Hoje, assiste-se a um período categoricamente marcado por uma acentuada descredibilização política, por parte daqueles que têm em mãos uma missão primordial: servir o povo. A política é uma arte. Mas não é uma arte qualquer, antes pelo contrário; é uma arte que nem todos sabem ser “mestres”, pois nem todos reúnem as condições necessárias para conseguir algo que na política é fundamental: a confiança do povo.

A política tem como substracto o povo, na medida em que é a partir do povo que nascem os seus actores, i. é, os políticos e, é através do povo que os políticos são democraticamente eleitos para gerirem os seus destinos.  Portanto, podemos afirmar que a política reside apenas e só no povo. Contudo, nem todos os políticos praticam o “politicamente correcto”, o mesmo será dizer que nem todos os políticos são autênticos políticos, pois não actuam em conformidade com os verdadeiros padrões da boa política.

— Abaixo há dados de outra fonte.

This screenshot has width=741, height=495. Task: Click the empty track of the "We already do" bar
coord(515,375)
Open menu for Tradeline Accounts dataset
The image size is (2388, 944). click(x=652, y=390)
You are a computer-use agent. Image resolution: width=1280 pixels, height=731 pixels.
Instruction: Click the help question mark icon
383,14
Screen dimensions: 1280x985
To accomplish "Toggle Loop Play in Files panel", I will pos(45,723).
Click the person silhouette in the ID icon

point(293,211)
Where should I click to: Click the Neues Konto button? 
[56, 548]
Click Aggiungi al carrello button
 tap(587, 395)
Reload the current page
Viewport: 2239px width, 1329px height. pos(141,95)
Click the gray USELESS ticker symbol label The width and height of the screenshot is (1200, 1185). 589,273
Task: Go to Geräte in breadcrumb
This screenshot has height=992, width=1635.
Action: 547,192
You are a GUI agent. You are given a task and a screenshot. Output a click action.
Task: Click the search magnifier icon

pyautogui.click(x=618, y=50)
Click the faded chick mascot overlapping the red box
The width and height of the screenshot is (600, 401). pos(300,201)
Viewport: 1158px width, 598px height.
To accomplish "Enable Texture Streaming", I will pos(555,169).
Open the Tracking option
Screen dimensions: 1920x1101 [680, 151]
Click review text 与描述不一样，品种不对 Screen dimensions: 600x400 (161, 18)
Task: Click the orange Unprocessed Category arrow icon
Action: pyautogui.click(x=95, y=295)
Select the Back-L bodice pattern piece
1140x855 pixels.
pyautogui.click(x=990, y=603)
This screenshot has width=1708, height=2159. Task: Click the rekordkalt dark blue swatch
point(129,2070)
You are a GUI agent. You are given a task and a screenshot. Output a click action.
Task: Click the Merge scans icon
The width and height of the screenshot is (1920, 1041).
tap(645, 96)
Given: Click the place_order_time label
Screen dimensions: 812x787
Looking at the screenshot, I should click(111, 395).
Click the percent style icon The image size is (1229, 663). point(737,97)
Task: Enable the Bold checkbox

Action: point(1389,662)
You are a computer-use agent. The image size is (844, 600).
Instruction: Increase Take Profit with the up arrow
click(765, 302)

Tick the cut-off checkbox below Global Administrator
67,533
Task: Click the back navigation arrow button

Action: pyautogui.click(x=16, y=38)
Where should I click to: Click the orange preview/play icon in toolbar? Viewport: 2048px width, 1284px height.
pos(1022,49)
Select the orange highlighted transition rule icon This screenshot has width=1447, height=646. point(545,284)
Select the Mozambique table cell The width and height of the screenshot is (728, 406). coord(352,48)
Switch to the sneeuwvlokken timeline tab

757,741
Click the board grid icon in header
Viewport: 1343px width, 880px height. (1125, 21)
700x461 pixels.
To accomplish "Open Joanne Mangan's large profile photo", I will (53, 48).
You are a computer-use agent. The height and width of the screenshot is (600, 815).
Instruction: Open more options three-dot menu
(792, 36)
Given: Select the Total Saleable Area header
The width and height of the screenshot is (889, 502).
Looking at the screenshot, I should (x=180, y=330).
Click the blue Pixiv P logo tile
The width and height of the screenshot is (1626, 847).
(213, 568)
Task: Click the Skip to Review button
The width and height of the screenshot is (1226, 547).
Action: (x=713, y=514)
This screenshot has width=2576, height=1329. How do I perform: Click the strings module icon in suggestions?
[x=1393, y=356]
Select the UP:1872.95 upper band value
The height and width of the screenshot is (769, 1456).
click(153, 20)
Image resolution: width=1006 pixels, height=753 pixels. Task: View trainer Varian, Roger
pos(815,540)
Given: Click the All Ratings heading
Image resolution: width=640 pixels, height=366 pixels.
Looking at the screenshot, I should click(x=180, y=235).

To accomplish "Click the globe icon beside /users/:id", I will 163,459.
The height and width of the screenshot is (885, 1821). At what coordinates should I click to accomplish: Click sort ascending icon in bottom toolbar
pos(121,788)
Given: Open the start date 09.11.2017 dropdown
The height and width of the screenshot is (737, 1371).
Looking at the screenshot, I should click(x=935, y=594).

Para se fazer boa política é essencial ter bons políticos. Bom político é aquele que se mantém íntegro, idóneo e fiel às suas funções e responsabilidades para as quais fora chamado – satisfazer os interesses da colectividade; é aquele que não pratica demagogia; é aquele que reúne esforços e estreita laços em prol do bem comum; é aquele que pretende encontrar consensualidade nas matérias mais fracturantes; é aquele que não se deixa corromper; é aquele que após o término das suas funções não tem contas a prestar ao povo. Um bom político, em suma, é aquele que tem sentido ético e, nessa medida é digno para assumir as funções que lhe foram confiadas.

Ora, na realidade actual tudo isto não passa duma utopia. A classe política está completamente fragilizada. A demagogia e o fazer “política barata” marcam o espectro político actual. Vários são os políticos que fazem uso de palavras e argumentos desproporcionais e irracionais para aliciar o eleitorado através de promessas muitas delas falaciosas, mas que, infelizmente, parecem ter provimento nos momentos cruciais da política. São muitos os políticos que, hoje, são chamados a dar contas à Justiça – e ainda bem que assim é – pelo facto de, alegadamente, estarem envolvidos num dos crimes que mais tipifica e “dignifica” a classe política actual: a corrupção.

O carácter de um político é o segredo para se fazer boa política. A ausência de carácter consubstancia os erros graves que prejudicam em larga escala toda a colectividade, os quais só podem ser colmatados com a actuação e intervenção de políticos honestos, coerentes e dispostos a zelar pela causa pública.

Termino com uma citação de Marcelo Rebelo de Sousa, que ilustra bem aquilo que se pretende de um político – o carácter: “ a maior virtude que um bom político deve ter é o carácter. É o fundamental. Mais que coragem, mais que tudo o resto deve ter carácter.”